My glass is definitely half full on the RS3, not half empty. A fully specced VW Golf R costs around £43K. A TT-RS comes in at £46K before you've added anything to it. So, the £39K price of the RS3 isn't that bad, especially considering that it comes laden with a very high level of standard equipment including Satnav, alloy wheels, leather, and rear parking sensors. Indeed, the only major optional extra is the matt aluminium pack which weighs in at £668. So, the the price is not only good value compared to the Golf R, but you really don't need to add anything. Considering that the M3 costs well north of £50K and the RS5 costs almost £60K, i don't think the price is too bad. I have only three small gripes about this car. One, it has taken ages to release the RS3; it should have arrived at least a year ago. Two, I would have liked to have seen a more aggressive body kit with blistered wheel arches that would have done to the A3 what the Lancia Integrale did to a humble Delta all those years ago. Three, I would have liked to have seen magnetic ride offered as an option as I fear the standard suspension may prove to be too hard on UK roads. All things considered, I think the engine and new 7-speed hi-torque S-tronic gearbox are truly excellent and are what make this car worth buying irrespective of its imminent replacement date.

10 January 2011

Not difficult to spec the Golf R to over 37k, makes the Audi a bargain no?

10 January 2011

As someone who likes proper quick cars, wants room for stuff like dogs, but doesn't want something the size of a small county, this looks like my perfect next car.

jer

10 January 2011

Belting drive train and seats, would love to see much more of it. Is it true it's based on the US 5 cylinder Jetta?

... The leather look so much finer than some alternatives.

As for the money seems where the market is for a premium engine, Audi I'm sure have done their homework and there are people prepared to spend their £40k on an A3. I'd guess (for that's what it is) it will cost in deprec 8k in the first year. They'll settle at 23-25k in 3 years.

10 January 2011

[quote jer]Is it true it's based on the US 5 cylinder Jetta? [/quote]

Yes and no. The achitecture is the same, but reinforced and made in a much stronger yet lighter CGI iron, it's not comparable. And the head is, I hear, very similar to that of the Lambo V10.

I'm stating to like it much, will make a great sleeper car...

10 January 2011

This is why the Focus RS should have been 4WD

R32

10 January 2011

[quote brakedust]So, the the price is not only good value compared to the Golf R, but you really don't need to add anything.[/quote]

I disagree - the price is not good value compared to a Golf R. The Golf R 5-door is listed at £31,680 which is £8,220 less than the RS3 in standard form with no factory extras.
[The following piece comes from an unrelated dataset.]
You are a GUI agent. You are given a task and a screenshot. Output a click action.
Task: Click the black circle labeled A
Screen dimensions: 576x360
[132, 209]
A like-for-like comparison.

[quote brakedust]A fully specced VW Golf R costs around £43K.[/quote]

That may be true, but comparing a fully-specced Golf R with a basic RS3 is not a like-for-like comparison. The RS3 Price List on the Audi UK website shows a whole raft of options for the RS3 (this is an Audi after all, and we know how Audi loves to fleece it's customers for extra dosh - even RS customers). Metallic paint £510, Audi exclusive paint £1735 or Audi customised paint £2,450. Audi Exclusive floor mats £450! Design Pack £2,895... I could go on but there's too much to list. I managed to spec "my RS3" on the Audi configurator to £51, 175 - yes £51,175. And that's without choosing any of the hugely expensive "Audi Exclusive" options.

I rest my case, a fully loaded RS3 is well over £51k and rather a bit more expensive than an equivelant fully-loaded Golf R.